You know, Socrates never used words like metaphysics and epistemology and so on.
And that was because he was trying to talk to people about how to become good in their own lives.
Now, he was highly constrained.
By the ethics and the power of the state of his day.
His universalism was constrained by the fact that the Athenian economy rested on the backs of countless slaves.
But this idea that you speak to people reasonably about truth and virtue and values, and if they like what you have to say, if they find it useful what you have to say, they can buy you lunch.
That's what I do. I have a marketplace here, a free domain radio, and I speak to people reasonably about ethics and virtue and goodness and truth.
And... If you like it, you can buy me lunch.
You can donate at freedomainradio.com slash donate.
Because I really, really hate elitism.
I don't just hate it because it's kind of hypocritical and annoying and pompous and self-glorifying and so on.
I hate it because I know where it leads.
It leads to totalitarianism.
That if you have the ability to be a wordsmith and you're good at nimbly navigating through the idea maze of thought, Then bring, serve the people!
Serve the people!
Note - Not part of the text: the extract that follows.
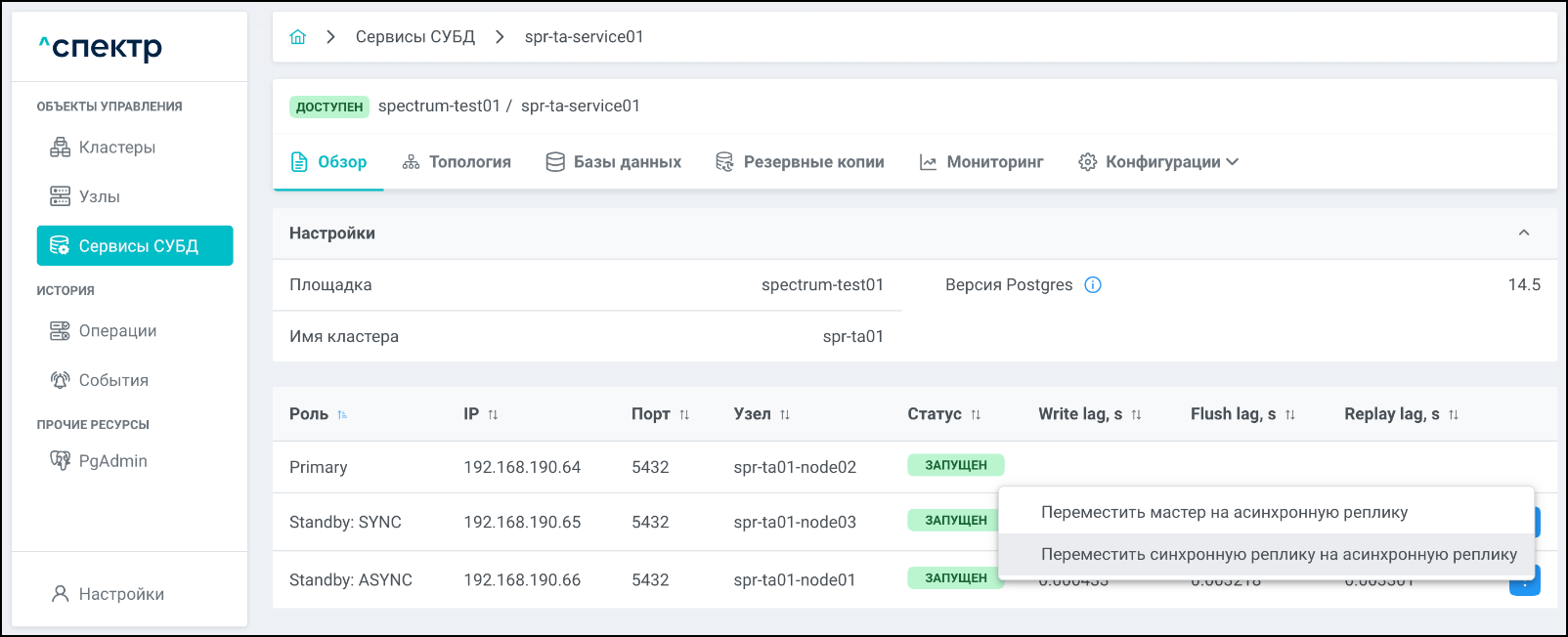Select Переместить мастер на асинхронную реплику
Image resolution: width=1568 pixels, height=637 pixels.
1224,512
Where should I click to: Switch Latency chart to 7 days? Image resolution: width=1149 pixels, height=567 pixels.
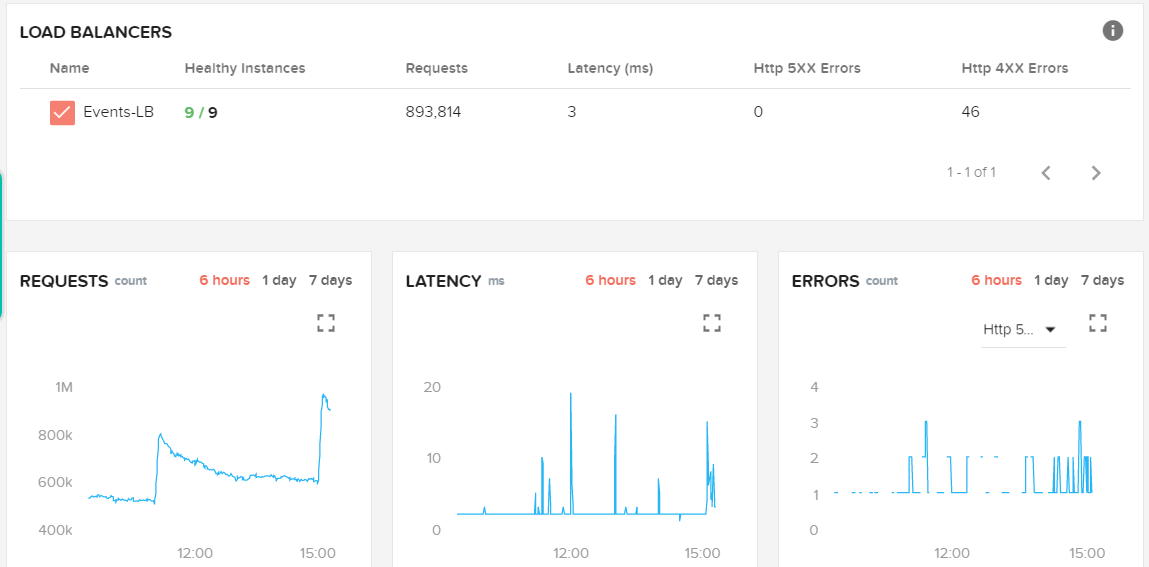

Serve the people!
You have an obligation, right?
Said at the beginning. If people are, if society is choking to death on irrationality and you have the Heimlich of philosophy, go help society!
Help the average person!
Don't set up this elite world where you have to understand all these vague things that can't really be defined and you have to somehow make your feather-bedded nest of complacency in polysyllabic positive adjective bullshit.
Just strip it down to the essentials and build a phone that people can use.
You know, back in the day, when you wanted to control a very complex computer, you needed command lines, you needed studies, you could go wrong.
Really easily. I remember having to edit computer code on a TRS-80, also known as the Trash 80, and having to put codes in to edit text.
I mean, it was insane. Go back to WordPerfect 5.1 on a 286, push reveal codes, and enjoy the Rosetta Stone of what the hell is going on here.
Make something that people can easily consume.
That's your job. Engineers do it all the time.
Engineers take incredibly complicated ones and zeros and create a touch swipe screen so you can play Candy Crush and phone people by talking.
Ah! I got a camera here.
Costs a lot of money.
One button makes it go.
Beep! It's going. People make ideas user-friendly.
Bring concepts to the people so they can use them to better their lives, to understand the truth, to fight back against unjust authority, to push back against irrationality.
Don't embrace complexity and think you're serving the world.
When you hide the truth from the people, you serve them up.
To dictators all the time, every time.
Serve the people, not your ego.
Serve the truth, not your vanity.
Make things simple enough that you look like an idiot for saying them.